Slant Magazine

Like any Brakhage you may or may not have seen, Bill Morrison's Decasia is uncompromising, difficult and unbearably beautiful.

The director's camera travels through a cavernous film lab, revealing a faceless individual pulling a strip of celluloid from developing fluid. There are three stories here: that of the archival footage, its layer of emulsion deterioration and their combined effect. It's a work of suggestive genius, its narrative open to interpretation. The first half of Decasia might as well be the hallucination of a Middle Eastern man whose native tradition (he spins before a group of tribesmen) opens the film.

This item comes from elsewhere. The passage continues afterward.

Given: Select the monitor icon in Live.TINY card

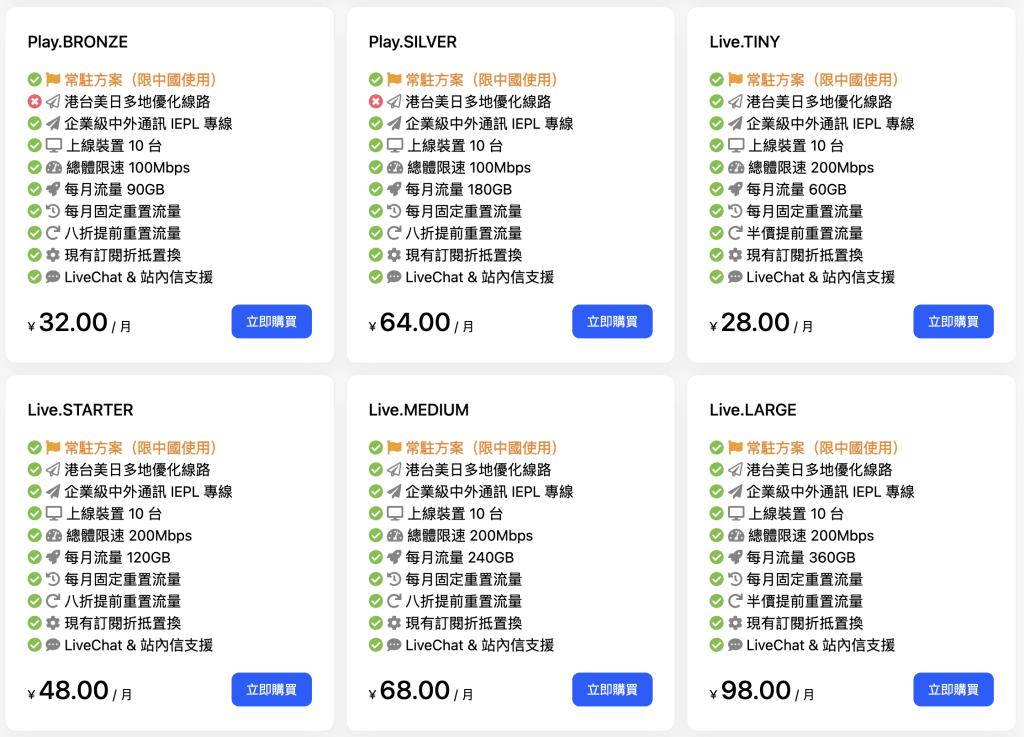Looking at the screenshot, I should pyautogui.click(x=735, y=146).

The decay of the celluloid--which resembles everything from butterflies and leaves to sponges and the ridges of the human brain--becomes a stunning compliment to the archival footage. Decasia is so hypnotically ephemeral and grandiose that its seamless linkage of sound to image suggests a spiritual presence.

The Bang On A Can score pulsates with a quasi-techno groove that heightens the gravitas of the film's archival footage. And just as Decasia seems to wind down, it begins again: a child is pulled from the womb, a boy (possibly the newborn's older incarnation) rides a bus, a woman (possibly his mother) burns her body fat inside a beauty salon's sweat chamber. The grainy, monochromatic images of children inside convents and planes unleashing care packages conjure images of war.

Like the phoenix, the planes from a carnival ride seem to originate from the flame-like celluloid decay. Then, a woman wearing a flowery kimono is knocked out (or awakened, it doesn't matter). Decasia is about the state of decay--the birth, death and rebirth of physicality itself.

Ed Gonzalez © slant magazine, 2001.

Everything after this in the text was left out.